Yes, you are entitled to your opinion … and I want to hear it


Every semester, I enter my classroom with almost zero knowledge of my students’ interests. So as a rhetoric and writing teacher, I ask them to employ that which is most beneficial to them in their lives: discourse.

I want to know what they think, why they think it, and how they see themselves in the elegant mess we call the world. Indeed, it becomes partly my charge to help students understand how their perspectives are relevant to my course.

I believe that by relating their interests to the focus of the course, they can become invested in learning instead of simply students there to be fed information. All teaching is inherently collaborative, and it’s an act in partnership with students.

The worst thing a teacher can do is tell students what and how to think. According to Brazilian philosopher Paulo Freire, this type of teaching borders on intellectual violence upon another, and where teaching is meant to be a liberating affair, it becomes one of systemic oppression.

In many circumstances, I tell my students the classroom is a space for learning. It is a space to explore and discover ideas without fear of being dismissed or lambasted. I tell them their perspectives, life experiences, and ideas are equally important to mine and the subject material at hand.

After hearing this, many sit astonished at the idea their opinions are actually going to be heard. Unfortunately, I hear from students all too often that their opinions, perspectives, and ideas are secondary to their teachers’ or even not valued. I find this preposterous. Education is about enlightenment and not the subjugation of one idea for another.

Accordingly, as I read Patrick Stokes’ recent article – “No, you’re not entitled to your opinion,” – I wondered exactly how a highly educated teacher could hold such a perspective.

Following his argument, I understand that his ideas of truth and opinion are drawn from Plato. Plato’s dedication to the certainty of objective truth poses a significant problem when wagered against post-modern understandings of the world in relation to the individual.

There is no objective truth because objectivity does not exist; there are only degrees of subjectivity. An opinion without evidence can be truth as much as fact with evidence can be a falsehood. Facts are socially constructed, and they only exist because humans are willing to define and name them. This act of naming almost always positions one thing as the opposite to another. The bizarre form of dialectic at work here doesn’t negate the issue that humans construct, name, and set these things in opposition.

Objectivity is to eradicate bias, to say that one thing is and the other is not; however, at the root of this act is the actor, and the actor is never devoid of bias. Pierre Bourdieu suggests that opinion is a form of unspoken truth held by the society in which the opinion arose and exists.

The context of these truths is as important as the truths themselves. Outside of the context of a situation, the truth arising in said situation can be understood differently. Nothing exists outside of context.

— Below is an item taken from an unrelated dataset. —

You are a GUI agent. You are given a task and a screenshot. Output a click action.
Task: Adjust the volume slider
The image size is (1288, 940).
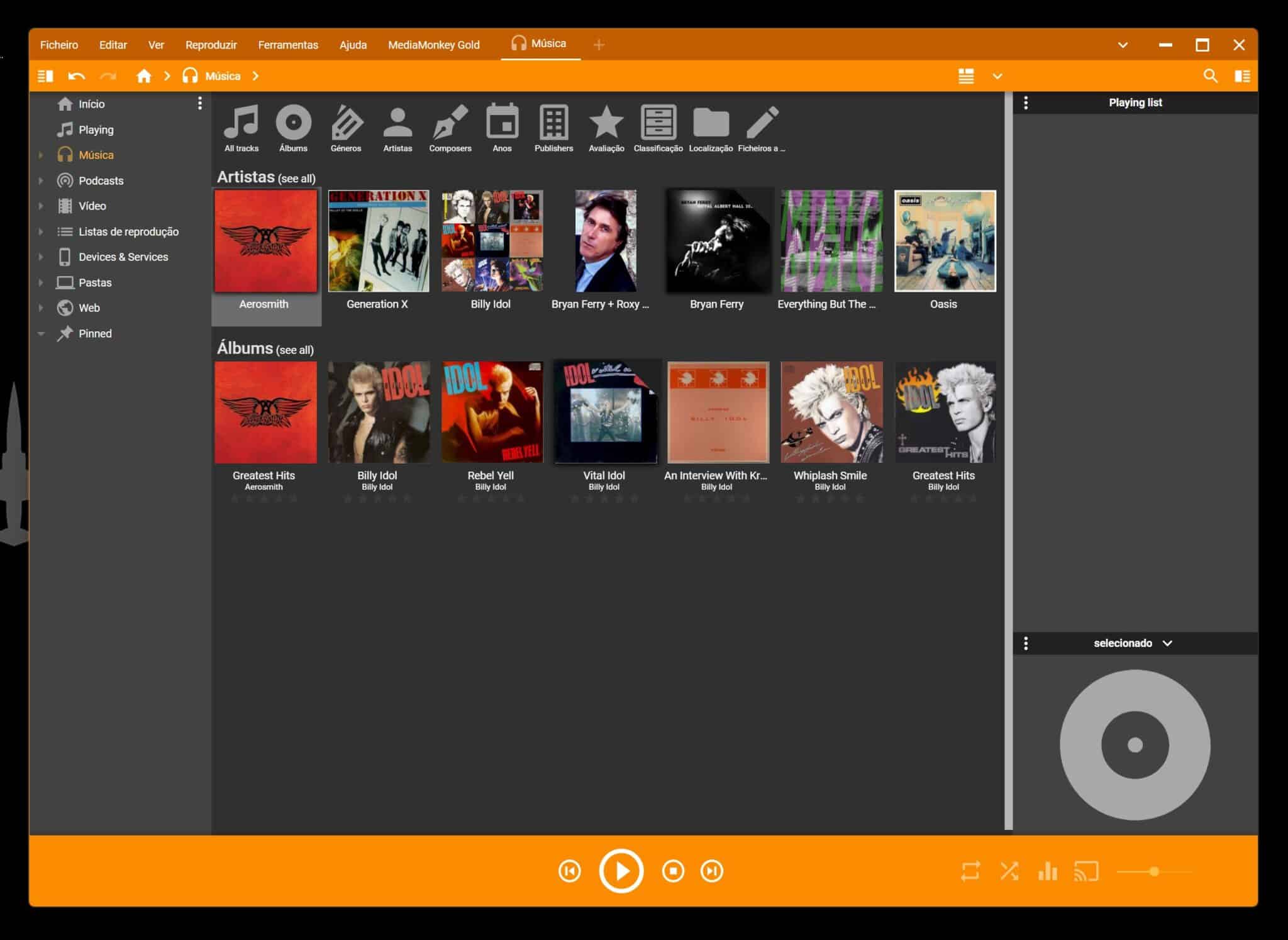[x=1156, y=871]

So, in Stokes’ classroom, his directive that students are not entitled to their own opinions may be a truth of that situation. However, in the larger world, his directive does not hold up. Students will encounter many truths and many situations challenging what they once considered a truth.

Plato’s contempt for doxa is invalid in 21st century society. I most certainly do not think Patrick Stokes is a poor teacher; he probably is an excellent one. Yes, students should be taught how to structure argument, how to use language to effect action, and how we can use evidence, empirical and anecdotal, to succeed in its premise.

But to say that a student isn’t entitled to their opinion is to devalue the student. It is to suggest that the teacher’s way is the right way, and the student is less than the teacher. These are hardly correct.

Without students, teachers would not be needed, and, conversely, without teachers, students would be lost. It’s a symbiotic relationship based on respect. This is why I always tell my students they are co-learners in my courses. We learn together, we collaborate together, and we try to figure out rhetoric and writing together.

When we approach argument and our students, we need to understand that the goal of education is to liberate them from whatever oppresses them. If opinions are the unspoken truths of our world, then it’s our job to speak them, let students speak them, and show students how to construct arguments with whatever truths are available.